Quiz papers must be graded and records kept -- usually on the teacher's own time.
Conferences with distraught parents must be held -- again "off the clock."
The teacher is, now, being held accountable for the recalcitrant student's poor grades and lack of knowledge.
The ordinary teacher works about 60 hours per week for 40 hours' pay -- writing quiz questions, printing the quizzes, grading them, recording those grades, doing some one-on-one counseling, etc.
Even the best of teachers cannot teach someone who knows everything -- there was only one and they crucified Him -- or someone who thinks he/she knows everything.
The teacher has become a surrogate parent without the privilege of "humiliating" the student as an incentive to study, without the privilege of spanking the unruly student or using any worthwhile form of discipline.
I could not be a teacher.
WILLIAM P. CORBIN, Crossville, Tenn.
Collection change adds to users' cost
Utilities that have historically relied on Tennessee-American Water Co. for billing and collections will now face costs of $2.50-$3.50 per month, per customer.
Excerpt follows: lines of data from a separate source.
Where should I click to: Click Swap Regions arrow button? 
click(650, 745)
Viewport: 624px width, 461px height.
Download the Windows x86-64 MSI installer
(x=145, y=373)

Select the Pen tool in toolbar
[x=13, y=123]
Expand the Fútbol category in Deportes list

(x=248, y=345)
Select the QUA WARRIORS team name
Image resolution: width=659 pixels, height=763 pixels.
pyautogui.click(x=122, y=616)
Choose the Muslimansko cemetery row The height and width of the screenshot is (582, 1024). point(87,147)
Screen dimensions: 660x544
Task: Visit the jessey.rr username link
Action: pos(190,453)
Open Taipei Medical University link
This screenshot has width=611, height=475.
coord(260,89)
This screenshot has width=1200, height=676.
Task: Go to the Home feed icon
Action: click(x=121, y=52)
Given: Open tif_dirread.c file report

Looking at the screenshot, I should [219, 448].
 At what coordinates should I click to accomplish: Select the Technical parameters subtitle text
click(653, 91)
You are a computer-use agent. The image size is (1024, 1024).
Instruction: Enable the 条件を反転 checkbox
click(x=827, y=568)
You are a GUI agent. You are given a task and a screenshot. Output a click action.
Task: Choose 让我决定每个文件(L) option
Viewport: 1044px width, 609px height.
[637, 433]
That means each of their customers (AKA us) will be getting a new bill, of generally less than $20. And 12 times a year we'll mail back a check at an average cost of $2 per household per month. So TWAC is getting ready to cost all their customers an extra $24 per year just to handle a small monthly bill that they could do for a fraction of the cost with much greater efficiency. How many trees will be lost and how much time will be wasted?
Assuming TAWC has 75,000 customers, the cost to the various utilities will be between $2,250,000 and $3,150,000 per year. To that, add another $1,800,000 in costs born directly by their customers -- you and me. This brings the total costs to between $4,000,000 and $5,000,000 a year. In the end, the customer always pays for everything -- so it'll be only a matter of time until this new cost gets worked into our sewer bill. Now how much does that software module cost? And how much is TAWC saving its customers by not buying it?